In 2D, an affine body (AB) has 6 DOFs: x = A x_0 + b, where the shape is defined by A (2×2) and b (2×1), assembled into a DOF vector: q = [flatten(A), b^T].
We know rotation matrices R satisfy R^T R = I. ABD uses an orthogonal potential energy \kappa \cdot \text{frobnorm}(A^T A - I) to penalize A and keep it close to a rotation matrix.
Implementation
- Any energy term requires second derivatives. Again, I used SymPy for differentiation.
- The project has thousands of lines of numerical computation code — don’t look at them.
- Affine bodies also need contact handling:
- Unlike mass-spring systems where each vertex is a DOF, an AB’s vertex position p is a function of DOFs, and the Contact IP is a function of p.
- A primitive pair involves two bodies, where one contributes an edge (two points p_1, p_2).

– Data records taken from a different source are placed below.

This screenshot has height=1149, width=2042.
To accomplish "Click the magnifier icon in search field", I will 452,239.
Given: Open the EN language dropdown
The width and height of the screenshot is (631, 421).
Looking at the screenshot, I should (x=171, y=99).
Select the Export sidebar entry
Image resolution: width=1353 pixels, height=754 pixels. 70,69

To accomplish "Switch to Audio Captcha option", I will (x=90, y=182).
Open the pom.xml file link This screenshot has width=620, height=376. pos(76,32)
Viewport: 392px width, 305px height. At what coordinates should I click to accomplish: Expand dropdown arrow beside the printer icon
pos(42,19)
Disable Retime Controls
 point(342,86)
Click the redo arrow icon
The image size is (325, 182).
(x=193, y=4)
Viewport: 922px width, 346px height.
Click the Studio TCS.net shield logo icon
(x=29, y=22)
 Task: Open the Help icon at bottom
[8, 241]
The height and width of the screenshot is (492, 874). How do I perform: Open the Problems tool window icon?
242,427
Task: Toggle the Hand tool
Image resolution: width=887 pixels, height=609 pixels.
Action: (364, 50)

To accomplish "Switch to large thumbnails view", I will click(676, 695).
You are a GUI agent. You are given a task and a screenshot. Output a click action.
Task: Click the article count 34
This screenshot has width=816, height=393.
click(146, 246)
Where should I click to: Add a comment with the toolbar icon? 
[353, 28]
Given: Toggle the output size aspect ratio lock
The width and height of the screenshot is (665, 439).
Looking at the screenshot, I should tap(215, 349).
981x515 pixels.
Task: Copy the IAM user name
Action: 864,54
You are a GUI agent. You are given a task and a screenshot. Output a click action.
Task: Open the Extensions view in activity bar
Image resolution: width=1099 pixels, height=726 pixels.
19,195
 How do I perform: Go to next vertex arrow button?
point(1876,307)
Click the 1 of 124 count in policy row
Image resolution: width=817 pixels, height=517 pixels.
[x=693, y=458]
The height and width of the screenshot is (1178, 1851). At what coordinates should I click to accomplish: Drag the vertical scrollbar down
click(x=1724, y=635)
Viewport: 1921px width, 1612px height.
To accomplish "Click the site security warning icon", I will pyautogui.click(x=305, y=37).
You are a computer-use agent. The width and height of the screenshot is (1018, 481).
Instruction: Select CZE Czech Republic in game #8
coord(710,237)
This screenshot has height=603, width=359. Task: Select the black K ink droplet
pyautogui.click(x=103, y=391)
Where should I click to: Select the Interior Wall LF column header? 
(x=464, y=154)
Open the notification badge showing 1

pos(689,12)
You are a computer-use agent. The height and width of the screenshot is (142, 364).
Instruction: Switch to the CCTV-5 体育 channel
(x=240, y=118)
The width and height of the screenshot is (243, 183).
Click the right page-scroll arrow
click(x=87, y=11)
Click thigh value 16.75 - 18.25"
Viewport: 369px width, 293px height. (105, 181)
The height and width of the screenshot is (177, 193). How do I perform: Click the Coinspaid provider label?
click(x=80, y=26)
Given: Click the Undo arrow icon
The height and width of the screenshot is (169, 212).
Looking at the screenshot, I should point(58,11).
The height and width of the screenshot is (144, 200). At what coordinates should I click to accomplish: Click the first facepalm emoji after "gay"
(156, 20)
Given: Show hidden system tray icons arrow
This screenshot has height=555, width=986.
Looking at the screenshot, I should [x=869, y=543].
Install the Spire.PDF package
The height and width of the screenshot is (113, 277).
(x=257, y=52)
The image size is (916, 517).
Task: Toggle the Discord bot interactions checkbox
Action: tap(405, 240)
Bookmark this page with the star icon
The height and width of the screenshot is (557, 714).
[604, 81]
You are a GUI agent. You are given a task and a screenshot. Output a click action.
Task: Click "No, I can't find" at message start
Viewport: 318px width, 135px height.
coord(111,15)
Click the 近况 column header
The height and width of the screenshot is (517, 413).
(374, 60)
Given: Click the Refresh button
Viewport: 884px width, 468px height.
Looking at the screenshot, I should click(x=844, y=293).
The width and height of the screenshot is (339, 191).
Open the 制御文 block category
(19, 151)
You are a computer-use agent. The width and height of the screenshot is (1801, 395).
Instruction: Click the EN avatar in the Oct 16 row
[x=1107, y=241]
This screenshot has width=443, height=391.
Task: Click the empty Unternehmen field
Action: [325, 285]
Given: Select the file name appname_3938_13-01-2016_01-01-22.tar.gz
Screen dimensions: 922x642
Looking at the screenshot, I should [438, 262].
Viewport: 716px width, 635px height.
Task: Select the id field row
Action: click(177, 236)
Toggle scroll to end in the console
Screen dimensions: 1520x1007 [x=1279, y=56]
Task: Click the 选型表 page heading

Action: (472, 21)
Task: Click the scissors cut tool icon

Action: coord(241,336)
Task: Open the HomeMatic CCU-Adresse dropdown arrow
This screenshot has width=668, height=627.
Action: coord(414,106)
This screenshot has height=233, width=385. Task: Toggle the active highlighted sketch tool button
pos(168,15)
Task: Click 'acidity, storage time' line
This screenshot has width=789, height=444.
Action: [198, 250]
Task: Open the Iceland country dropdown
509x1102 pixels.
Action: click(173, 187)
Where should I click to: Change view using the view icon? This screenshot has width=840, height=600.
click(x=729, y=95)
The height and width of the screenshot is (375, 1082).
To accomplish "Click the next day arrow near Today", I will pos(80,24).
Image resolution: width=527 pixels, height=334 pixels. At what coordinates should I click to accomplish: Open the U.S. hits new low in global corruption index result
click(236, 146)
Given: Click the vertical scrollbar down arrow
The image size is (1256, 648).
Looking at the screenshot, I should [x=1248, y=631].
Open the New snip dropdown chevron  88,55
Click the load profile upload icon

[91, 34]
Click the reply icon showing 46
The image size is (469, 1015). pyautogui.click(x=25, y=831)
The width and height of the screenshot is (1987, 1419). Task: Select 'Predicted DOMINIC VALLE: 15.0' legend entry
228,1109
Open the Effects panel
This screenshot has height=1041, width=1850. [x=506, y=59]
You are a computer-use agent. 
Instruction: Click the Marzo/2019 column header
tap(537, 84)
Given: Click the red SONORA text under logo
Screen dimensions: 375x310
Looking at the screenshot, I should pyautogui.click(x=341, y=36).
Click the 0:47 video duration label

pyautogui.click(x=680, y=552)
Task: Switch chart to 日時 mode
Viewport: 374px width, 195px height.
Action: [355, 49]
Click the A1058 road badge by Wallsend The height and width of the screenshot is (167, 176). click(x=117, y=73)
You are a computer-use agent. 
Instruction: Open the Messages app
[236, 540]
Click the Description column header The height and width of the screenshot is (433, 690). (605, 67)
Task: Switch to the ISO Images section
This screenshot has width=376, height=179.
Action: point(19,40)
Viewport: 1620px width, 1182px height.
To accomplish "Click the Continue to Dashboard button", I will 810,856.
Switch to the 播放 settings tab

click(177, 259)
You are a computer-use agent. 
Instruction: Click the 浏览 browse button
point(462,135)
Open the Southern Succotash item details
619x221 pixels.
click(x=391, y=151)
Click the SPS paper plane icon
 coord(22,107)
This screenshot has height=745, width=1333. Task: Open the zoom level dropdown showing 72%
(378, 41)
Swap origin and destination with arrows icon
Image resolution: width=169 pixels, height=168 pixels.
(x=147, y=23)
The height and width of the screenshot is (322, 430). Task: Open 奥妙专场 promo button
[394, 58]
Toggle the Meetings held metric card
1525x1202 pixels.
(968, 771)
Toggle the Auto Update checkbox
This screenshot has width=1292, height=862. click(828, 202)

- Thus, derivatives must be taken w.r.t. both q s. The computational graph looks like this:

After more endless debugging and parameter tuning (mainly \kappa), the simulation finally ran:

Final Thoughts
The resulting code is a bona fide spaghetti monster.
Even though I spent a long time thinking about unifying interfaces before coding, the final design is neither OOP nor Rust-like, with inconsistent parameter passing everywhere.
I can’t help but wonder: Is my ability just too low, or is code complexity truly not something design alone can solve?
The bright side:
- Cargo is amazing — adding a dependency takes three seconds. Compared to
Cmake,xmakeor whatever-make, it’s night and day. - No memory issues (since I didn’t and did not need to write
unsafecode), so most effort went into logic.